Warning
🏗️ This README is still under construction. More Information will be added in the future. In the meantime, if you have any questions feel free to open an issue. Currently, it focuses on the data generation features of the tool. The code for the live inference and search features are already available, but they are not yet documented.
Photorealistic 3D meshes open up new possibilities for generating and leveraging data for various applications, including data generation for large-scale geospatial analysis. This project, titled "Someplace," focuses on the creation of high-quality, synthetic datasets using 3D models, which can be applied to a range of tasks such as visual place recognition.
Important
I currently have very limited time and resources to work on this project. I have no idea when or if these features will be completed.
- Improve documentation
- Properly separate Mesh Data Synth from Mesh based VPR
- Currently, both are tightly coupled, since VPR was the main use case for this project
- Improve Stability
- Currently, mostly the happy path is supported a lot of errors will lead to crashes or give no feedback
- Support Generation of data other than RGB images (for example, depth)
- Make it easier to implement custom data generators
- E.g. drone/birds-eye perspectives
The project consists of two parts, first a data generation tool using Unreal Engine and Cesium, and second code for utilizing the generated data for visual place recognition.
MeshSynth
contains the Unreal Engine project and relevant assets.- This code is used to generate images for a certain area
- It also contains a UI which allows the user to query the geolocation of an image
VprServer
contains the server code which can be used to manage a database of features and query the geolocation of an image- You can completely ignore this folder if you are only interested in generating images
The Tool requires 3D models to be in the 3D Tiles format. Cesium 3D Tiles are an open specification for streaming massive heterogeneous 3D geospatial datasets. They are visualizes in the Unreal Engine using the Cesium for Unreal plugin. The easiest way to access model data source for large scale 3D models is Cesium Ion.
The packaged version of this tool requires you to enter a Cesium Ion Access Token in the UI.
The default model used here is the Photorealistic 3D Tiles by Google.
If you want to use another model from Cesium you will have to open the project in Unreal Engine and modify/add a level.
Some example levels with different models can be found in the Content/ECCV_2024
folder.
You are also able to stream models from a host other than Cesium Ion see Loading datasets from other sources.
You can find a selection of available models from Cesium Ion and other sources in the table below.
License information could be invalid or subject to change, please verify the license of the model before using it.

§ Data excerpt

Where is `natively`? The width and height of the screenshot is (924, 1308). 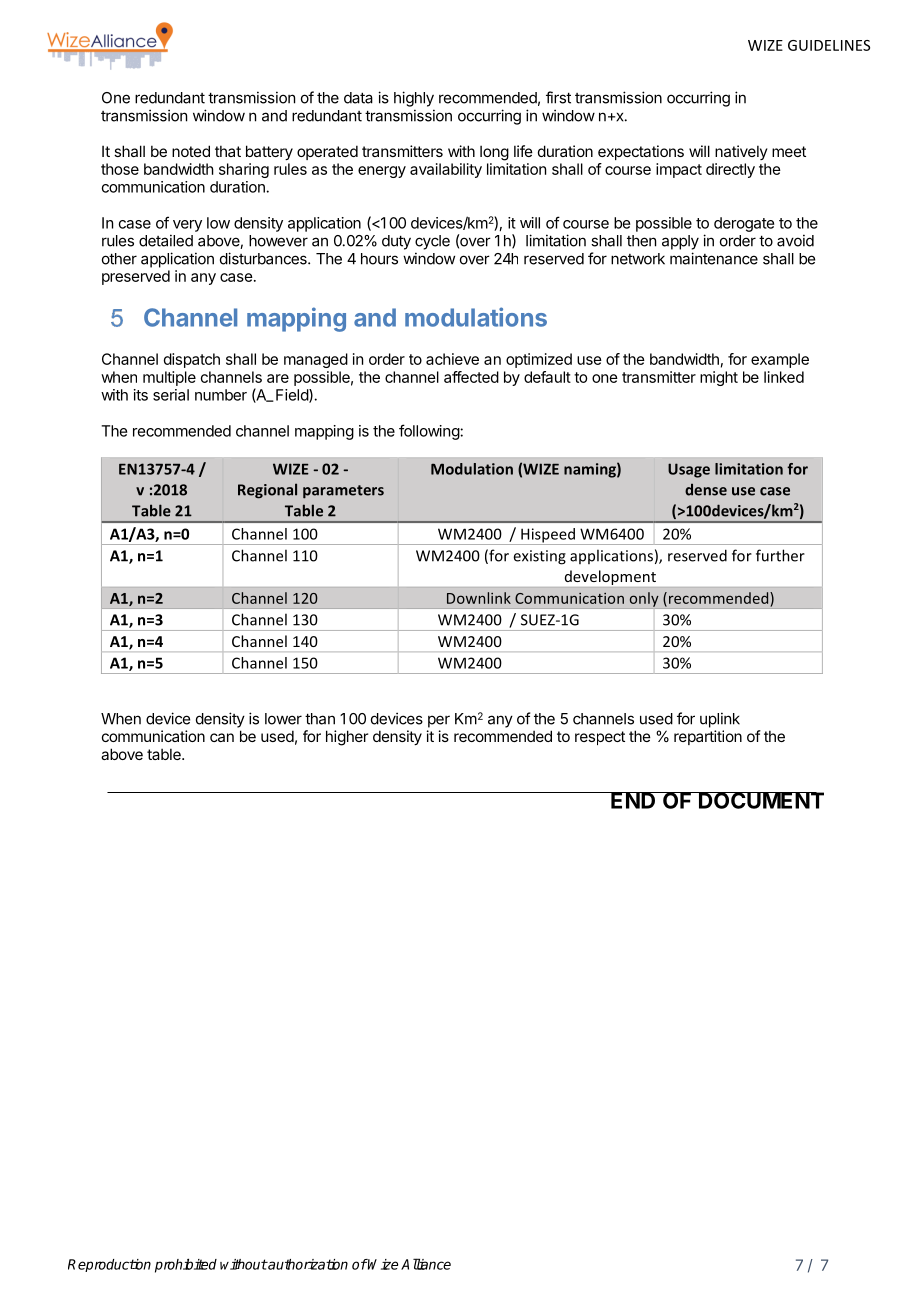 natively is located at coordinates (741, 152).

§ Set tasks
1. List the planned improvements that the README names for the project, without the explanatory sub-points beneath them.
2. According to the README, which model does the tool use by default?

§ Solutions to each task
1.
- Improve documentation
- Properly separate Mesh Data Synth from Mesh based VPR
- Improve Stability
- Support Generation of data other than RGB images (for example, depth)
- Make it easier to implement custom data generators

2. The Photorealistic 3D Tiles by Google.